» What you have to do
Can you output every line of the data below unchanged, from first to last?

» Records

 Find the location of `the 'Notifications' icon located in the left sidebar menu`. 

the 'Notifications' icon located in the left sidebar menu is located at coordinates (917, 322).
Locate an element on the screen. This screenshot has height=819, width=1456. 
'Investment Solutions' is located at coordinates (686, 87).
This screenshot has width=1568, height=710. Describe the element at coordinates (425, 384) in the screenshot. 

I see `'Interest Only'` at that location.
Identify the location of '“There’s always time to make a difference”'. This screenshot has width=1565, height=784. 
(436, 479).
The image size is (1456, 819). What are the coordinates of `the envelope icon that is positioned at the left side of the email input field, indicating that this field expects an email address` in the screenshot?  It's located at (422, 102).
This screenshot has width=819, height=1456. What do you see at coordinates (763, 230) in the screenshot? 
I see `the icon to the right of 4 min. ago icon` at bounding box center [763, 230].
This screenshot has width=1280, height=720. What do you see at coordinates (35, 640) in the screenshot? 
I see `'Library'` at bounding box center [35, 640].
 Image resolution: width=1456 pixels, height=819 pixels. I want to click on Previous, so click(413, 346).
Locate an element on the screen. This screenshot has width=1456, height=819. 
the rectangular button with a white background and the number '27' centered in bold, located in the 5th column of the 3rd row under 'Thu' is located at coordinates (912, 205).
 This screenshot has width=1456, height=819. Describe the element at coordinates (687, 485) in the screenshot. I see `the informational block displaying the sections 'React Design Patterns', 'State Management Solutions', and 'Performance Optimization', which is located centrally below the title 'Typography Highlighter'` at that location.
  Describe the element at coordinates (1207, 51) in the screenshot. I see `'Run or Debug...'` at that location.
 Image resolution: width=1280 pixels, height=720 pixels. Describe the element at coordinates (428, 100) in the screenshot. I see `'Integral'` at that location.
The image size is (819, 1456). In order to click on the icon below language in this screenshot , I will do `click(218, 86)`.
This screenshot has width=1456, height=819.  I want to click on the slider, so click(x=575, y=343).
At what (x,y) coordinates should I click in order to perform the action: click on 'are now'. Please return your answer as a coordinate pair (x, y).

» Completed exercise
 Find the location of `the 'Notifications' icon located in the left sidebar menu`. 

the 'Notifications' icon located in the left sidebar menu is located at coordinates (917, 322).
Locate an element on the screen. This screenshot has height=819, width=1456. 
'Investment Solutions' is located at coordinates (686, 87).
This screenshot has width=1568, height=710. Describe the element at coordinates (425, 384) in the screenshot. 

I see `'Interest Only'` at that location.
Identify the location of '“There’s always time to make a difference”'. This screenshot has width=1565, height=784. 
(436, 479).
The image size is (1456, 819). What are the coordinates of `the envelope icon that is positioned at the left side of the email input field, indicating that this field expects an email address` in the screenshot?  It's located at (422, 102).
This screenshot has width=819, height=1456. What do you see at coordinates (763, 230) in the screenshot? 
I see `the icon to the right of 4 min. ago icon` at bounding box center [763, 230].
This screenshot has width=1280, height=720. What do you see at coordinates (35, 640) in the screenshot? 
I see `'Library'` at bounding box center [35, 640].
 Image resolution: width=1456 pixels, height=819 pixels. I want to click on Previous, so click(413, 346).
Locate an element on the screen. This screenshot has width=1456, height=819. 
the rectangular button with a white background and the number '27' centered in bold, located in the 5th column of the 3rd row under 'Thu' is located at coordinates (912, 205).
 This screenshot has width=1456, height=819. Describe the element at coordinates (687, 485) in the screenshot. I see `the informational block displaying the sections 'React Design Patterns', 'State Management Solutions', and 'Performance Optimization', which is located centrally below the title 'Typography Highlighter'` at that location.
  Describe the element at coordinates (1207, 51) in the screenshot. I see `'Run or Debug...'` at that location.
 Image resolution: width=1280 pixels, height=720 pixels. Describe the element at coordinates (428, 100) in the screenshot. I see `'Integral'` at that location.
The image size is (819, 1456). In order to click on the icon below language in this screenshot , I will do `click(218, 86)`.
This screenshot has width=1456, height=819.  I want to click on the slider, so click(x=575, y=343).
At what (x,y) coordinates should I click in order to perform the action: click on 'are now'. Please return your answer as a coordinate pair (x, y).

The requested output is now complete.